Später dehnten sich die nachrichtendienstlichen Ermittlungen auch auf die damaligen Redaktionsmitglieder einer Studentenbeilage aus, die zusammen mit der „Neuen Banater Zeitung" vertrieben wurde.
Unter den Mitarbeitern dieser Studentenbeilage taucht auch zum ersten Mal „Voicu" auf, allerdings mit seinem Klarnamen.

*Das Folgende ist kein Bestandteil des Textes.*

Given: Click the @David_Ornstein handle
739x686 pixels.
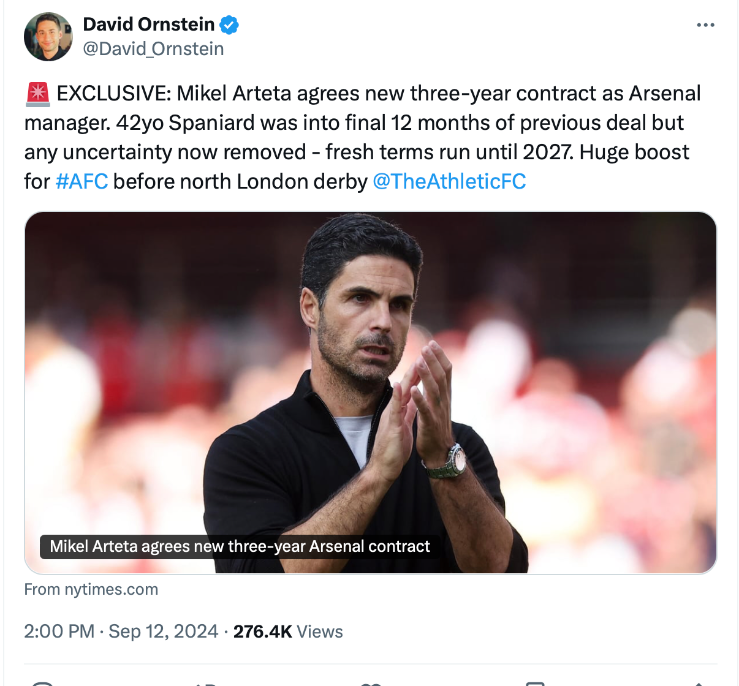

Ursprünglich sollte alles mit einem Strafverfahren enden. Dazu kam es jedoch nicht. Im Rahmen einer nach stalinistischem Vorbild organisierten öffentlichen Entlarvungssitzung wurde ich aus dem kommunistischen Jugendverband ausgeschlossen. Während der vorangegangenen Verhöre wurde ich fotografiert, denn in einer Militärzeitung sollte als abschreckendes Beispiel eine Reportage über meinen Fall erscheinen.
Meines Wissens hat man letztlich auf eine publizistische Darstellung des Vorgangs verzichtet.
Der Fotograf des Regiments war ein Soldat, mit dem ich befreundet war. Er steckte mir damals zwei Fotos zu, die er entwickelt und ausgearbeitet hatte und die für das Blatt bestimmt waren. Auf diese Weise kam ich zu dem Foto, das in meinen oben erwähnten Büchern veröffentlicht ist. Darauf bin ich an einem Schreibtisch sitzend, zusammen mit dem Offizier zu sehen, der mich damals verhörte.